Delaying surgery may be indicated if there is evidence of ongoing systemic infection that would result in graft infection. Positive blood cultures, ongoing fever, progressively increasing white cell count, and endocarditis will all have a negative impact on the decision to implant a VAD.

3. What are the implications of co-existing disease on perioperative care?

Coexisting diseases can have a profound impact on perioperative care. These principally relate to diseases that affect the cardiovascular system. However, comorbid conditions of the neurologic, pulmonary and renal systems are also important to consider.

b. Cardiovascular system

INTERMACS profile 1 patients exhibit unstable hemodynamics. These patients are usually on multiple inotropes. They may also have concurrent intra-aortic balloon pump (IABP) support, as well as mechanical ventilatory support. They may have had recent cardiac surgery and have ongoing coagulopathy, as well, that can impact perioperative management.

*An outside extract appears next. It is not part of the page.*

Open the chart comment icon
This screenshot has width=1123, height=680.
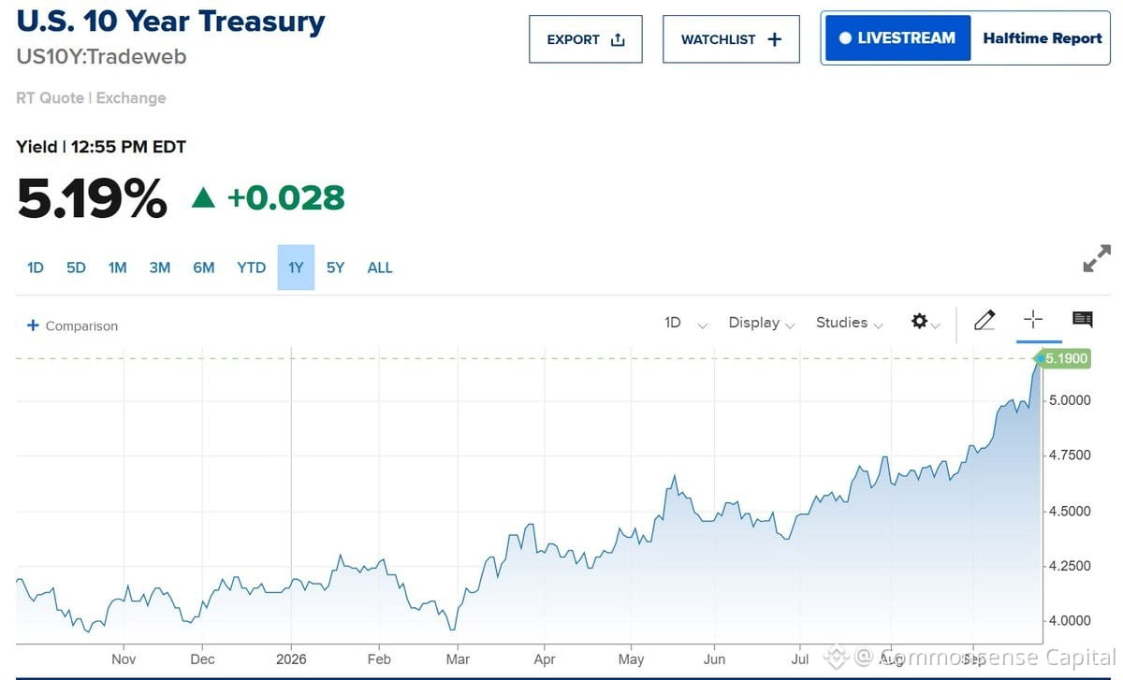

For patients with baseline CAD or cardiac dysfunction, the goals of management include the maintenance of adequate circulatory support and forward flow while awaiting the institution of cardiopulmonary bypass (CPB). Avoidance of tachycardia and hypotension with the judicious use of inotropes is indicated. Patients with rhythm management devices may require them to be interrogated by the electrophysiology team to ensure appropriate function perioperatively. Patients have usually been investigated and treated for CAD and found to be refractory to medical therapy.

c. Pulmonary

Pulmonary issues, such as COPD, can complicate management since they impact the goal of oxygen delivery to the tissues. Significant COPD may imply sophisticated ventilator management strategies to ensure adequate oxygen delivery.

Reactive airway disease, such as asthma, may not be a significant problem compared to other comorbidities. However, chronic reactive airway disease may have effects on right ventricular performance that can subsequently impair LVAD function.

d. Renal-GI:

Renal dysfunction is frequently encountered in patients awaiting a VAD implant. This is usually a result of chronic or acute renal hypoperfusion from low cardiac output. Other etiologies for renal dysfunction include athero-embolism and inflammation. Renal dysfunction can occur as CKD or AKI. While CKD may be a function of chronic heart failure, AKI can be precipitated by acute decompensated heart failure or acute exposure to nephrotoxins, such as antibiotics and contrast agents, in the vulnerable setting of low cardiac output.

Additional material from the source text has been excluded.